Network Management Consultant
Lindsay (@northlandboy) is a network management consultant, with experience across networks, servers, applications and security. He is CCIE #36708, RHCE, CISSP and HP MASE. More of his own content is at lkhill.com.
Lindsay Hill
  • http://showbrain.blogspot.com Ben Story

    In some equipment, if the equipment is up for more than 496 days the counter will fill and roll back to 0 without a reboot.

    • Guest

       Love those 32bit systimers

    • http://www.brianraaen.com/ Brian Christopher Raaen

      In those cases it does not hurt for an engineer to take a peek at the equipment to make sure there are not problems lurking around the corner.  I hated telneting to a router a little while back and not having commands I was used to using only to do a “show version” and see it was running IOS 11.3

      • Lindsay Hill

        That’s a good point – people used to go on about long uptime systems (most I’ve seen is over 1100 days), but now when I see that I think “old code/unpatched.” I like your way of thinking about it – it’s almost a reminder that you probably need to give that system some love!

  • http://nitinkhanna.com Nitin Khanna

    If you really are into SNMP based implementations, simply setup a computer with a small program to keep plotting, instead of expecting the whole thing from your NMS. That way, you have more control over the info.
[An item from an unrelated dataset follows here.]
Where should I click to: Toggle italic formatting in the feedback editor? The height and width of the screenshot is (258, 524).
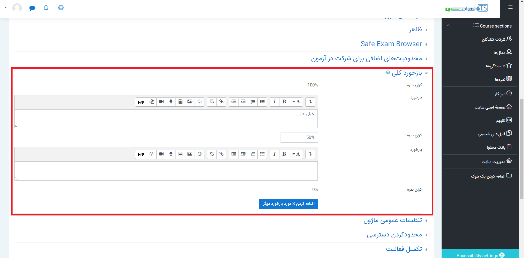(x=275, y=102)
You can even solve the delta problem by telling your computer (or VM, if you’re into it) program to simply add to the base value. It will even give you control over the 496 day roll over… 

    • Lindsay Hill

      Agreed that that method is simpler, but y’know, when I paid tens of thousands for a program that says it can do that sort of thing, I’d like it to be able to do it itself, you know?

      MRTG vs NNMi + iSPI is a sort of similar thing – you can create all sorts of immensely powerful reports with iSPI Performance, but when all you want is a simple graph of say link utilisation, MRTG kicks ass, and NNMi/iSPI just doesn’t really offer anything like it.

      • http://nitinkhanna.com Nitin Khanna

        Lindsay, I understand that in a corporate environment, it is expected that a more professional and permanent solution but as a networking person not afraid of programming, I sincerely believe that such hacks should be part of a network engineer’s life. How else did MRTG come into being? 

        • Lindsay Hill

          Yep, a lot depends on scale. For simpler stuff, a quick and dirty way of stringing together a few tools to do something useful is perfect. What you don’t want to do is end up being the only guy who knows how a lot of the hacks hang together!

          There should be more network engineers like you “not afraid of programming” – too many times I see engineers brute force things when a simple little shell script would have save a good day of repetitive typing…

          • http://nitinkhanna.com Nitin Khanna

            Yup, I agree. I’m still a student and I’ve already seen enough students with me who are good at networking but really afraid of coding. They’ve never even touched command line, let alone shell scripting. That really needs to change. Until then, a few hacks save the day. 

  • http://www.facebook.com/mrbiggles Michael Biggs

    Many devices support the snmpEngineTime OID, which won’t wrap for 136 years. It can be better than the sysUpTime, unless you really want that 100th of a second accuracy that it provides.